*Reading passage*

= = = =

In my view, the G20 is well on its way to achieving its underlying purpose of rebalancing power between the old G7 and the new emerging economies. Countries outside the G7 will steer the G20 for the next five years at least. The European Union has been forced by its own troubles to recognise the rise of the non-G7 members. The United States is dragging its feet, but its position is growing steadily weaker, both politically and economically, and the coming elections may not improve matters. In my view, the greater initiative now open to the emerging powers is welcome and overdue. But it may lead to proposals that G7 countries find difficult to accept and we must be prepared to argue our corner. We also need to understand better the domestic forces at work in emerging countries, especially those like China where the policy process is opaque.

In the wider international scene, the G20 summit has developed an organic relationship with the IMF that I see as wholly positive. The IMF now has much greater funds at its disposal to help countries of all sizes that need external help. In turn, the IMF has put its intellectual resources at the disposal of the G20. It serves as a channel between the summit and its worldwide membership and can act as advocate for countries not at the G20 table. The debate on correcting payments imbalances is still unresolved, but so far the IMF’s input has been accepted by all sides.

Likewise, the G20 has stirred up the Basel-based institutions and ensured they keep working away at reforms of financial regulation, even though the problems are intractable. The G20’s links with the IMF, BCBS and FSB are much closer than with other institutions like the WTO or the UN. In my view, that is as it should be. The G20 summit was created to respond to the financial and macroeconomic crises. These are far from over and deserve all its attention.

= = = =

*Recorded information*
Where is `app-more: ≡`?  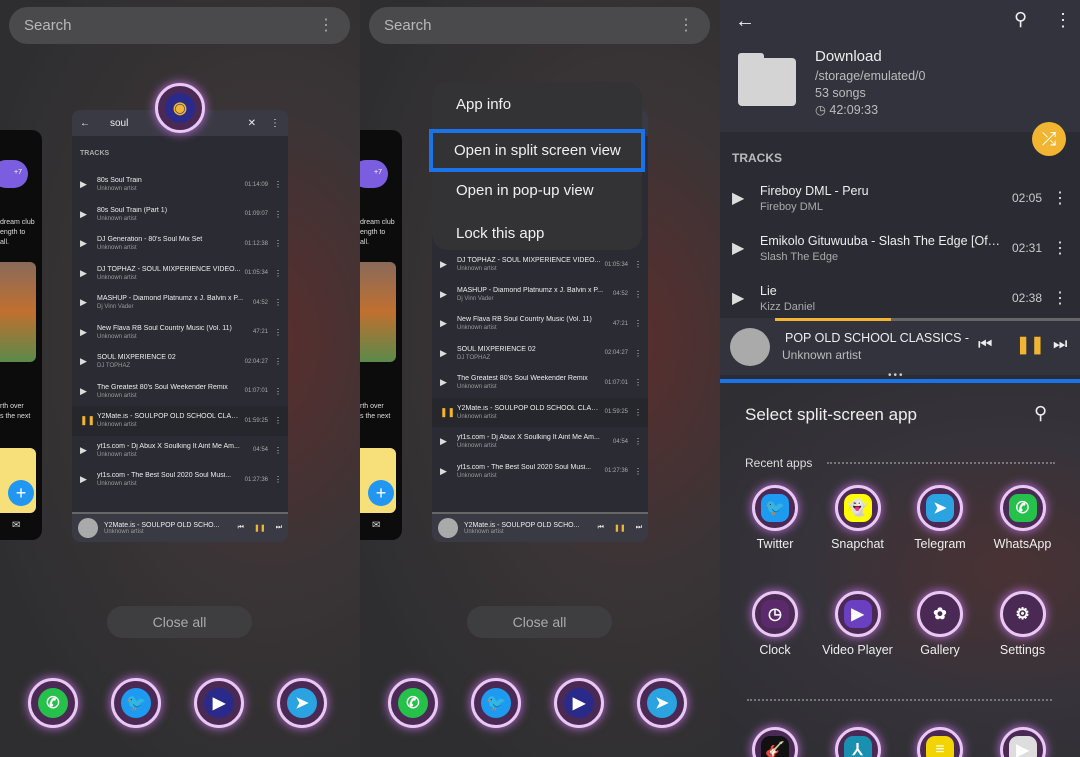 app-more: ≡ is located at coordinates (940, 742).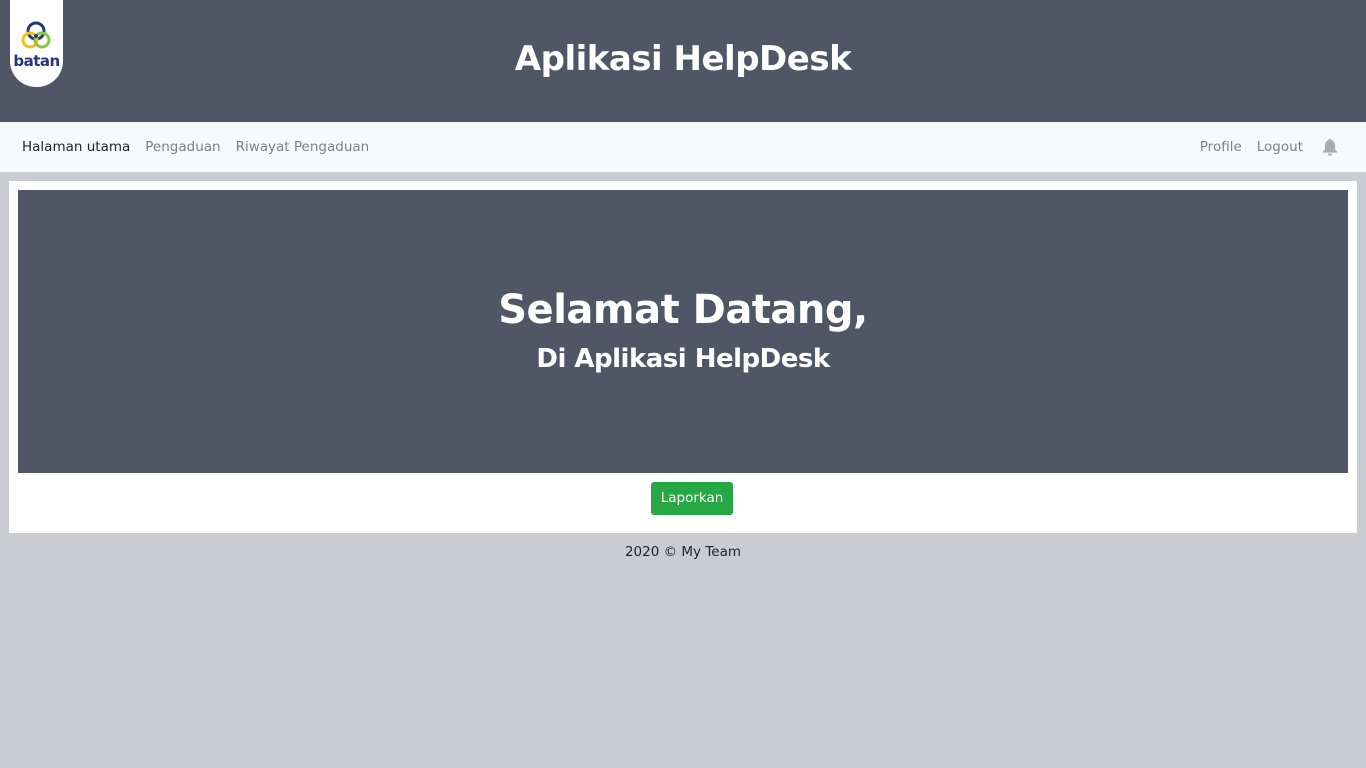 The image size is (1366, 768). I want to click on nav-link-logout: Logout, so click(1280, 147).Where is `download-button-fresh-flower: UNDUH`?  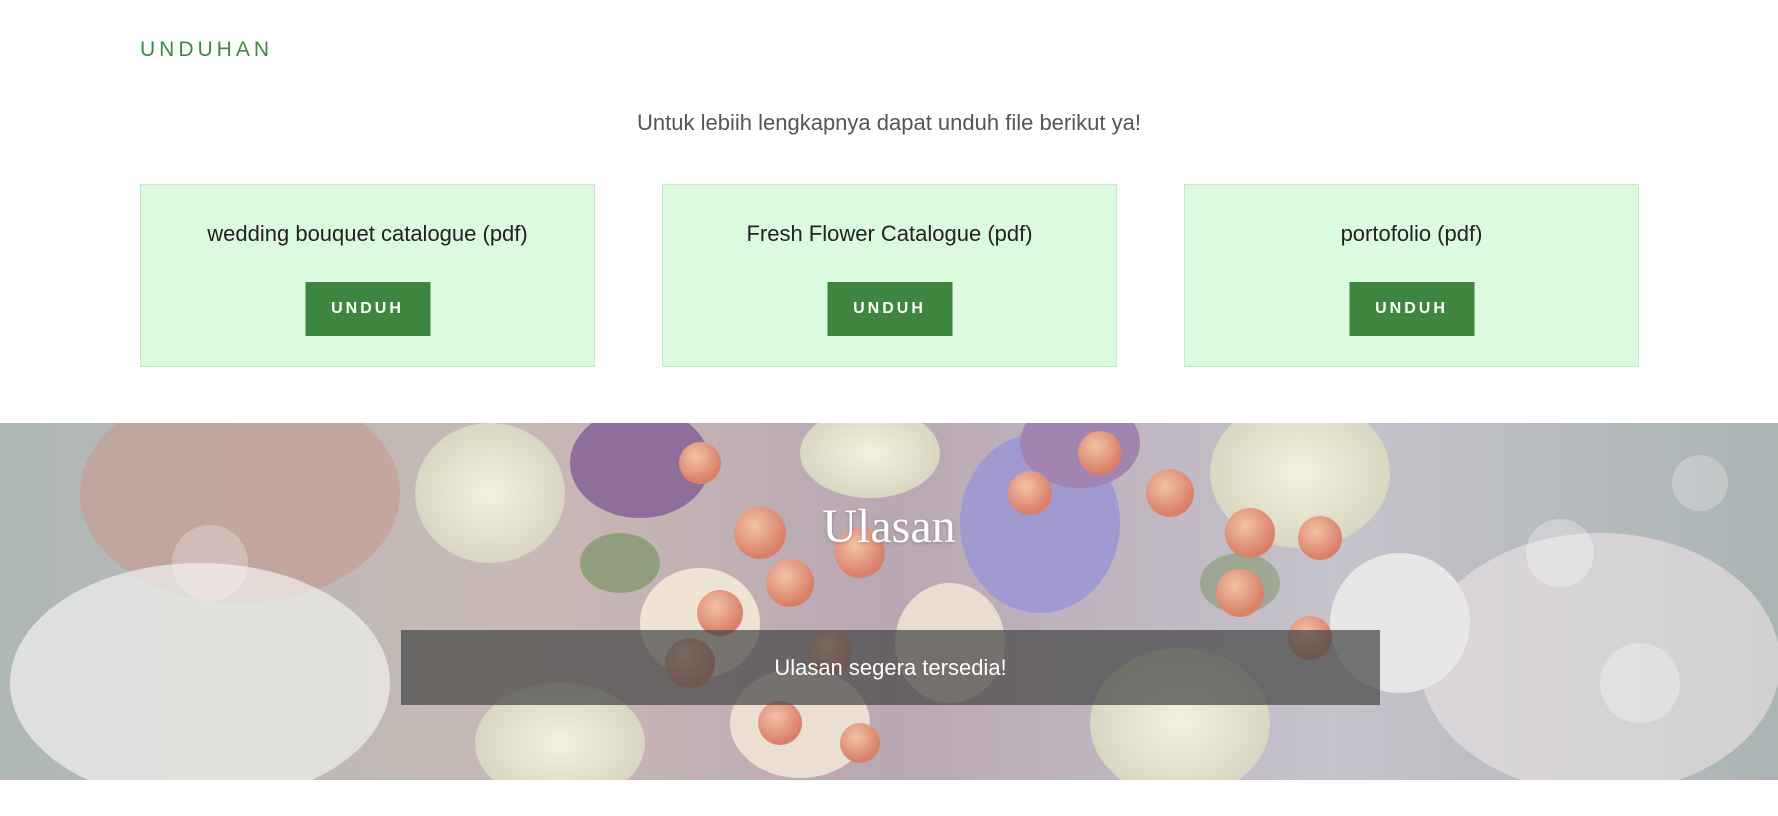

= = = =

*Your instructions*
Reproduce the entire passage on the G20 and its relationship with the IMF and the Basel-based institutions, word for word.

*Answer space*
In my view, the G20 is well on its way to achieving its underlying purpose of rebalancing power between the old G7 and the new emerging economies. Countries outside the G7 will steer the G20 for the next five years at least. The European Union has been forced by its own troubles to recognise the rise of the non-G7 members. The United States is dragging its feet, but its position is growing steadily weaker, both politically and economically, and the coming elections may not improve matters. In my view, the greater initiative now open to the emerging powers is welcome and overdue. But it may lead to proposals that G7 countries find difficult to accept and we must be prepared to argue our corner. We also need to understand better the domestic forces at work in emerging countries, especially those like China where the policy process is opaque.

In the wider international scene, the G20 summit has developed an organic relationship with the IMF that I see as wholly positive. The IMF now has much greater funds at its disposal to help countries of all sizes that need external help. In turn, the IMF has put its intellectual resources at the disposal of the G20. It serves as a channel between the summit and its worldwide membership and can act as advocate for countries not at the G20 table. The debate on correcting payments imbalances is still unresolved, but so far the IMF’s input has been accepted by all sides.

Likewise, the G20 has stirred up the Basel-based institutions and ensured they keep working away at reforms of financial regulation, even though the problems are intractable. The G20’s links with the IMF, BCBS and FSB are much closer than with other institutions like the WTO or the UN. In my view, that is as it should be. The G20 summit was created to respond to the financial and macroeconomic crises. These are far from over and deserve all its attention.